● What the task requires
Look below for the line holding "1003x568 pixels." and the line holding "Task: Select the 许可业务 tab". Repeat those two and everything between, exactly.

● Data

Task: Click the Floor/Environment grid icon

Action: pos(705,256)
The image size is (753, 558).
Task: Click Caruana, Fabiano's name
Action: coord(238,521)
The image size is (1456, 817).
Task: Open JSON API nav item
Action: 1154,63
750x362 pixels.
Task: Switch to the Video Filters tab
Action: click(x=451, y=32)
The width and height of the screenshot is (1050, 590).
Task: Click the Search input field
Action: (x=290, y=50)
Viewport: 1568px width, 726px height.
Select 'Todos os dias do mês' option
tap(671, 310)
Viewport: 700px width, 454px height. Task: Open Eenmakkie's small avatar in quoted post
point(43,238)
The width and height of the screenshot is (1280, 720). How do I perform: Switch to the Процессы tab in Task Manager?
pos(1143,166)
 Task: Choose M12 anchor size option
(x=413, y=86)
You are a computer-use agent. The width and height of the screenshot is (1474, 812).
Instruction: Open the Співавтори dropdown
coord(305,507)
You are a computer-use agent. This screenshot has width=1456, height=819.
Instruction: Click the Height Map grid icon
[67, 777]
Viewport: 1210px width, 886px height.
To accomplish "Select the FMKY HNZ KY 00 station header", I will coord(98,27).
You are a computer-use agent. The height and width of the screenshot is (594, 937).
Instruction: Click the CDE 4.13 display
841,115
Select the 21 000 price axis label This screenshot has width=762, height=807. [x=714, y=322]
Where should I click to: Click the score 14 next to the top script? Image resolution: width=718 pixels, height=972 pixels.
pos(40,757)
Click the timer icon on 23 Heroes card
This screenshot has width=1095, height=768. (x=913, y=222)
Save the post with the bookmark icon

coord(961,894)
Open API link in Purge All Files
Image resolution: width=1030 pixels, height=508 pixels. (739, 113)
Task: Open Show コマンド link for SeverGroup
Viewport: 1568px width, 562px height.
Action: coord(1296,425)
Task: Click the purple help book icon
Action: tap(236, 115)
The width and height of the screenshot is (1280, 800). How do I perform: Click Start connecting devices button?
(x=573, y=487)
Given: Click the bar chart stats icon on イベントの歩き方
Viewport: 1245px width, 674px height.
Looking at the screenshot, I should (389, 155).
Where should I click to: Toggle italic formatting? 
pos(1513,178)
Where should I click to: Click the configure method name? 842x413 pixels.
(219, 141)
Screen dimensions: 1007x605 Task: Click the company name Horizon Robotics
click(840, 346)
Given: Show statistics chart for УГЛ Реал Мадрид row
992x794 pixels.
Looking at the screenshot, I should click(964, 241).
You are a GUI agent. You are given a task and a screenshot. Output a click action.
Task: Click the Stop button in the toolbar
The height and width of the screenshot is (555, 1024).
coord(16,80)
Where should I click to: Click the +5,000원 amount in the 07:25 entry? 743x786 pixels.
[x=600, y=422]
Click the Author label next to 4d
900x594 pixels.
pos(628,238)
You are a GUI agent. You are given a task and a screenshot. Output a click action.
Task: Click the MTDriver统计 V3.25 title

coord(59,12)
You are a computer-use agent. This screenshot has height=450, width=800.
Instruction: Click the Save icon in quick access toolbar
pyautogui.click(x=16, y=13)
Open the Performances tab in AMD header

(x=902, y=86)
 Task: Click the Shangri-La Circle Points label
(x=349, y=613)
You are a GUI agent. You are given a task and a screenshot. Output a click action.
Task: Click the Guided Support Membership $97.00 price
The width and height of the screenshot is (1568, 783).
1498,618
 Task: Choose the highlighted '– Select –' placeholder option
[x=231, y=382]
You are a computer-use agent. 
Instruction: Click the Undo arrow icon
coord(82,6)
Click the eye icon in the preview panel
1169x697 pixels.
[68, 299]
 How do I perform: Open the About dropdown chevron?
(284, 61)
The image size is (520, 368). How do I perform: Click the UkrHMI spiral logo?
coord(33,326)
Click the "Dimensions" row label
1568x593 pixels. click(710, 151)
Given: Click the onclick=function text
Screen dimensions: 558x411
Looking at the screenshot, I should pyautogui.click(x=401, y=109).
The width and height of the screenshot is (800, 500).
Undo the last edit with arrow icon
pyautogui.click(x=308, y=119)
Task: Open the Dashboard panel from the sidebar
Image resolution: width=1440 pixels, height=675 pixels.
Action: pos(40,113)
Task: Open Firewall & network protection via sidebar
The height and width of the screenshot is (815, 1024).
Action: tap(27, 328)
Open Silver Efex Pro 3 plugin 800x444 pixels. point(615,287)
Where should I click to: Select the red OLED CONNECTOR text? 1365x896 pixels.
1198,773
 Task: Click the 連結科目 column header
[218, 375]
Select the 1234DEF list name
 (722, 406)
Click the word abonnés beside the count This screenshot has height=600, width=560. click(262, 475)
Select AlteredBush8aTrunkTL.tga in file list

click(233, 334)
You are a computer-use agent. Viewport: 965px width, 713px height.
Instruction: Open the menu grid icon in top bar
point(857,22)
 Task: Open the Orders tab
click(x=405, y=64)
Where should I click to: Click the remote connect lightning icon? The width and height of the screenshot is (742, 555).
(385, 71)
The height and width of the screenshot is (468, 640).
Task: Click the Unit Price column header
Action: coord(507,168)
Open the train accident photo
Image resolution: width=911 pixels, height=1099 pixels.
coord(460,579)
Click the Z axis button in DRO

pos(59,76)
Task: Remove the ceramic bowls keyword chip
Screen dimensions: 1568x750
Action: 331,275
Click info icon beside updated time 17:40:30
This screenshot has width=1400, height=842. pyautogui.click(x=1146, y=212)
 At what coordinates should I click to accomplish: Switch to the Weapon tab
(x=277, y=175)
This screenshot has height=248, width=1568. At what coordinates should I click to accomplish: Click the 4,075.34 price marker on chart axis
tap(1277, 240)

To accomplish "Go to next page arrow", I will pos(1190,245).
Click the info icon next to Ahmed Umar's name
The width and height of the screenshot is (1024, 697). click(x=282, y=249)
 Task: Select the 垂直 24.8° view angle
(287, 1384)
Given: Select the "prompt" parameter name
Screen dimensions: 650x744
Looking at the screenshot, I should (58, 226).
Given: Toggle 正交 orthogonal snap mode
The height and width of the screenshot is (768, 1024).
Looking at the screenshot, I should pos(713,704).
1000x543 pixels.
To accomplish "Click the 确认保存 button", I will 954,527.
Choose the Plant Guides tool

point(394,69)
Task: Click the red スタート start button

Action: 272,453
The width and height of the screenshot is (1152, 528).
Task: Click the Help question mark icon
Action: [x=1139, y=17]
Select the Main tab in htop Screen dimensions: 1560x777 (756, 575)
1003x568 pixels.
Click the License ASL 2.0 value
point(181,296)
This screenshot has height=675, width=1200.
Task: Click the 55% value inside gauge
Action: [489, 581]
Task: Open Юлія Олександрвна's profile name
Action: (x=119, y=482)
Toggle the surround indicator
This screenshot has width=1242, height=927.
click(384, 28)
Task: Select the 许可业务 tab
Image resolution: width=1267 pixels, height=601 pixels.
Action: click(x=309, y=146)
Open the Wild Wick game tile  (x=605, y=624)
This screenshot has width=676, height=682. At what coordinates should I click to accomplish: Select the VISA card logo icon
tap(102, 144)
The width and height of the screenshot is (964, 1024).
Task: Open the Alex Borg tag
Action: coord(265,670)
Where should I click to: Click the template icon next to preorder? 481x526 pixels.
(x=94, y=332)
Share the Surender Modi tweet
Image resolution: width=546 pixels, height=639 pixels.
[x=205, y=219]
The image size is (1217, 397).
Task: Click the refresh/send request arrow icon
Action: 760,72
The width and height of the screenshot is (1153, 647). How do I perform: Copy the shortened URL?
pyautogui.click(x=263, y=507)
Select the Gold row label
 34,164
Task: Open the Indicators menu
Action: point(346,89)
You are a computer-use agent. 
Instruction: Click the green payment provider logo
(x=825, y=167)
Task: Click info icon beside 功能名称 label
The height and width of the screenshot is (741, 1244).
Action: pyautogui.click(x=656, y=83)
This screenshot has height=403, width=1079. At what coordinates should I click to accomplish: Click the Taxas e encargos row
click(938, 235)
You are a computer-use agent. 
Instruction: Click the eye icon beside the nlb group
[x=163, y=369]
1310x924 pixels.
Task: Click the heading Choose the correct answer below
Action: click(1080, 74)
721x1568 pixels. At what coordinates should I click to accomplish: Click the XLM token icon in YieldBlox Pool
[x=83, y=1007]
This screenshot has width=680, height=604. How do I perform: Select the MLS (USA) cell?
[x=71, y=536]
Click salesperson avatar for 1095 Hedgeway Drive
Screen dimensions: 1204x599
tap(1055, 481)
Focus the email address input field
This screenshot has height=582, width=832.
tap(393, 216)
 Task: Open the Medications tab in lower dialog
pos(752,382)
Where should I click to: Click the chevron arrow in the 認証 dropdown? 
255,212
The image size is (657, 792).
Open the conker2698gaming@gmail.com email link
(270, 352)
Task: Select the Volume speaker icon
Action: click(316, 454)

● Result
1003x568 pixels.
Click the License ASL 2.0 value
point(181,296)
This screenshot has height=675, width=1200.
Task: Click the 55% value inside gauge
Action: [489, 581]
Task: Open Юлія Олександрвна's profile name
Action: (x=119, y=482)
Toggle the surround indicator
This screenshot has width=1242, height=927.
click(384, 28)
Task: Select the 许可业务 tab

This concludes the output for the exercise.